Kitabı genel olarak beğendim. Kitabı polisiye olarak okumasaydım beğeni seviyem daha da artabilirdi. Kitabın anlatış tarzı, Sedat’ın iç sesleri, vicdanında yaşadığı ilişkileri temizlemeye çalışması, olayların farklı farklı kişiler üzerinden anlatılıp tek bir noktaya bağlanması kitabın öne çarpan güzel taraflarından biriydi. Emniyet ve benzer teşkilatlarda görev yapanların 90’lardaki duygu ve düşünceleri kitapta yazılanlara yakın olduğu için eğreti durmamıştı. Gelelim işin polisiye kısmına, bana göre bir yazarın ilk kitapları arasında sayılacak bu eser gayet üst seviye bir eser, ancak aynı başarıyı etkileyici bir son yazmada gösterememiş. O sebeple bu kitabı polisiye değil de normal bir roman olarak okusaydım daha çok beğenirdim. Yazarın eser sonundaki şaşırtmacalı sürpriz sonlu polisiye finali yazma hevesi biraz olmamış gibi. Bence şaşırtmacadan ziyade daha açıklayıcı bir son daha güzel olurdu gibi geliyor. kitap sonu biraz aceleye gelmiş gibi. Ancak genel olarak baktığım zaman, beğendiğim, yazardan devam edebileceğim bir kitap oldu. Umarım diğer kitaplarından çıtayı daha yükseğe çıkarmıştır. Puanım 8/10
Not: Yazar “ikircim” kelimesini çok kullanmış, ben bu kelimeyi genelde “ikircik veya ikircikli” olarak uydum. Bunun yerine kuşkulu, tereddütlü gibi kelimeler daha güzel olabilirdi.

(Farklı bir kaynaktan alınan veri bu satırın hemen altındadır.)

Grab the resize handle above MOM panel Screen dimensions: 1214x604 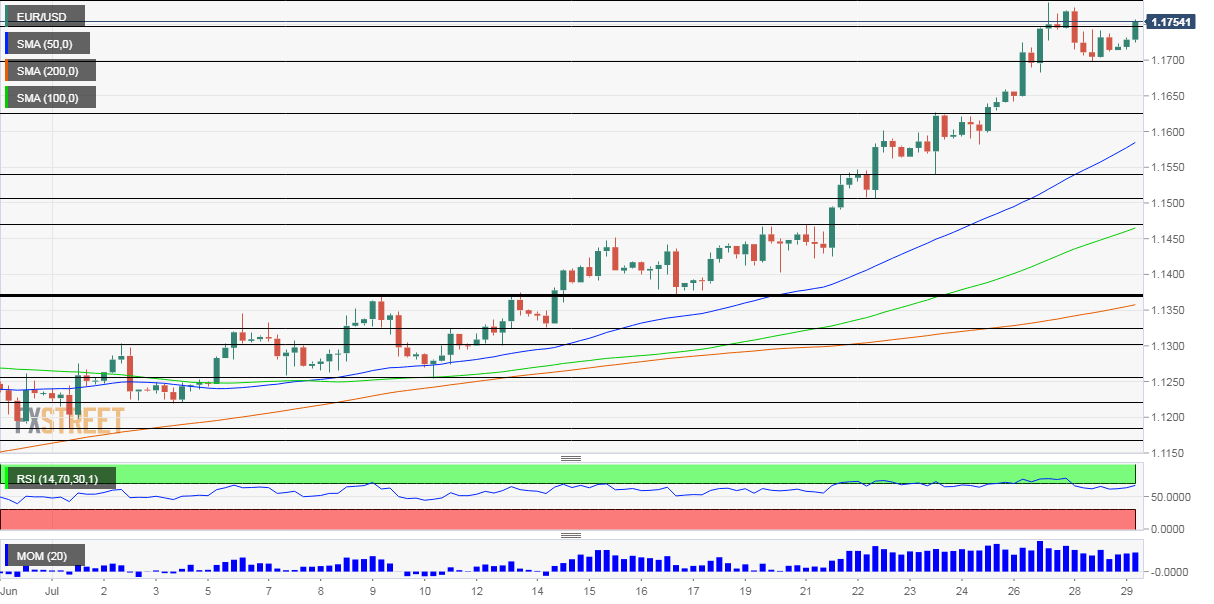coord(571,535)
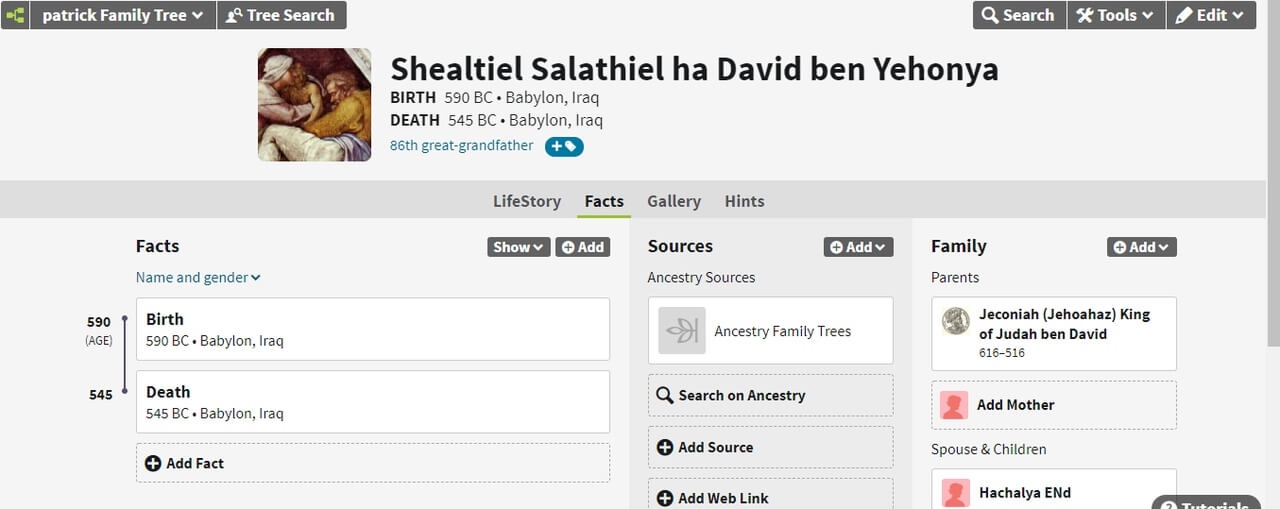Screen dimensions: 1280x509
Task: Click the 86th great-grandfather link
Action: (462, 146)
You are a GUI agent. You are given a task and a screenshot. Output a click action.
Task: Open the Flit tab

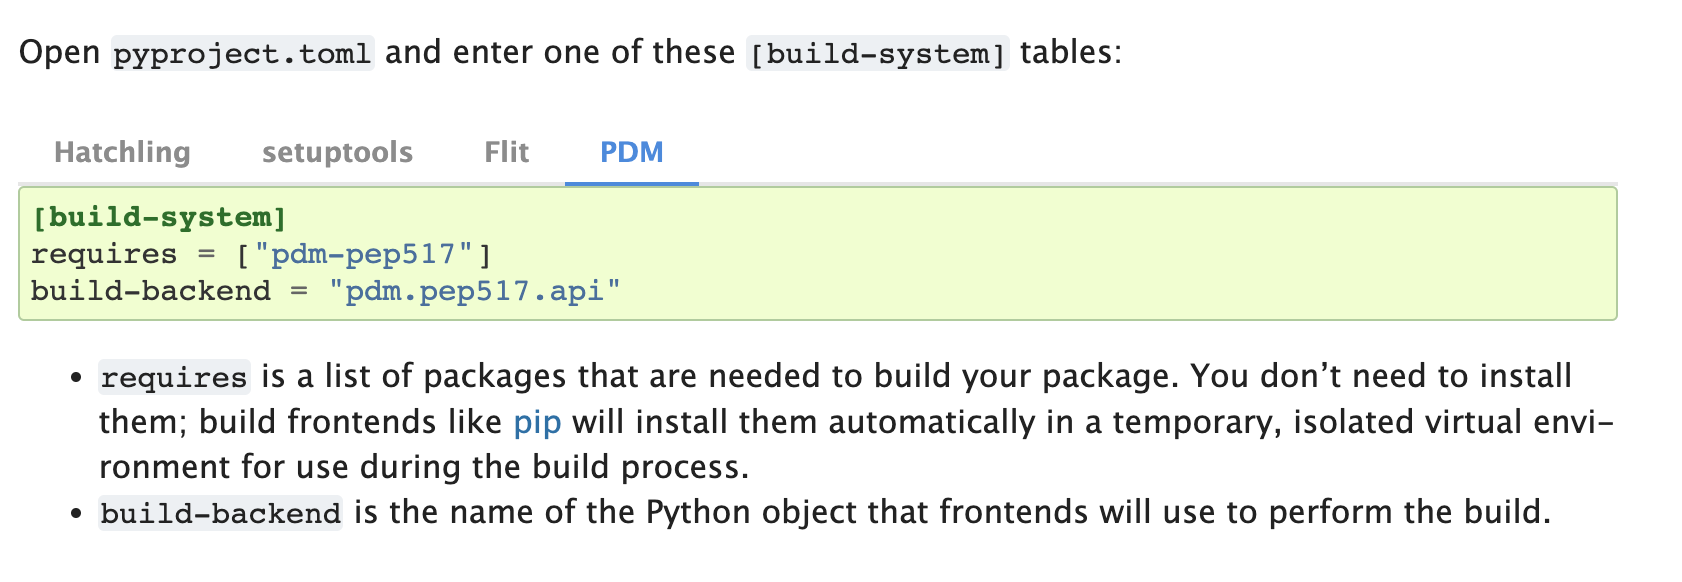507,152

Ahmet Ümit kitaplarını en baştan çıkış yıllarına göre okumaya başladım. Sis ve Gece, yazarın okuduğum 2 hikaye kitabından sonra yazdığı ilk romanıymış.
Ayrıca ilk polisiye konulu kitabı bildiğim kadarıyla. Keyif alarak okudum ben, başladığımda da merak ede ede okudum hep neler olacak acaba diye. Kitabın ilginç bir son ile bitmesini beklemiyordum zaten ama tahmin edebileceğim bir son ile bitmemesi de memnun etti beni.
Gayet hızlı ve akıcı şekilde, keyif alarak okudum ben. Sadece keşke yazar "ikircim" kelimesini kitapta bu kadar tekrara düşerek kullanmasaydı dedim sık sık kendime :D
Ahmet Ümit’in Sis ve Gece romanı, polisiye türünün ötesine geçerek insan ruhunun karanlık yönlerini ve toplumsal ikiyüzlülükleri ustalıkla işliyor. Karakterlerin psikolojik derinliği ve birbirleriyle olan ilişkileri, hikâyeyi sürükleyici kılıyor. Ancak bazı karakterlerin davranışları, özellikle erkeklerin kadınlarla olan kıyaslamaları, düşündürücü ve zaman zaman rahatsız edici bir boyut katıyor. Yazar, bu temaları çarpıcı bir şekilde işlerken, okuru hem meraklandırıyor hem de insan doğası üzerine sorgulamaya itiyor.
Ahmet ümit kitaplarını okumayı seviyorum. Akıcı, çoğunlukla iyi kurgulanmış, okuyucuyu içine alan kitaplar. Benim ilk okuduğum Ahmet ümit romanı Beyoğlu'nun En Güzel Abisi kitabıydı. Yazarı ilk kez okuduğum için hayretler içinde bitirmiştim kitabı. O zamandan bu yana bazı kitaplarını okudum. İlk romanı olan Sis ve Gece'yi okurken kitabın ortasında herkesin malumu o 'gereksiz' bilginin paylaşılmasıyla sonucu tahmin ettim :) Benim için de bir ilkti :) Fakat bir kitabın sadece sonunu değil, o sona giden yolunu da sevdiğim için aynı keyifle okumaya devam ettim. Sedat ve Mine dışında bütün karakterleri sevdim.